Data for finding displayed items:
▼

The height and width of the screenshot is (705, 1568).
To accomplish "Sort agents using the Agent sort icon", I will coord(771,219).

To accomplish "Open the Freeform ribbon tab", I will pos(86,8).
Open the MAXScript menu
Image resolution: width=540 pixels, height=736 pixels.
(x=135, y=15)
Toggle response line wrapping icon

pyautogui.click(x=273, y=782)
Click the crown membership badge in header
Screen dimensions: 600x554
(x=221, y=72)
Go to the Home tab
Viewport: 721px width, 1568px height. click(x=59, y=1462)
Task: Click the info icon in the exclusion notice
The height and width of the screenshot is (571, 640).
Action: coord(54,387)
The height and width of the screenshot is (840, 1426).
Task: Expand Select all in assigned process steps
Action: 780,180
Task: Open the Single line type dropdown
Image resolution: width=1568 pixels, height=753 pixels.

▲

» INSTRUCTION:
Rewrite all of the data above, replacing "To accomplish" with "To complete" and leaving everything else the same.

» EXERCISE RESULT:
The height and width of the screenshot is (705, 1568).
To complete "Sort agents using the Agent sort icon", I will coord(771,219).

To complete "Open the Freeform ribbon tab", I will pos(86,8).
Open the MAXScript menu
Image resolution: width=540 pixels, height=736 pixels.
(x=135, y=15)
Toggle response line wrapping icon

pyautogui.click(x=273, y=782)
Click the crown membership badge in header
Screen dimensions: 600x554
(x=221, y=72)
Go to the Home tab
Viewport: 721px width, 1568px height. click(x=59, y=1462)
Task: Click the info icon in the exclusion notice
The height and width of the screenshot is (571, 640).
Action: coord(54,387)
The height and width of the screenshot is (840, 1426).
Task: Expand Select all in assigned process steps
Action: 780,180
Task: Open the Single line type dropdown
Image resolution: width=1568 pixels, height=753 pixels.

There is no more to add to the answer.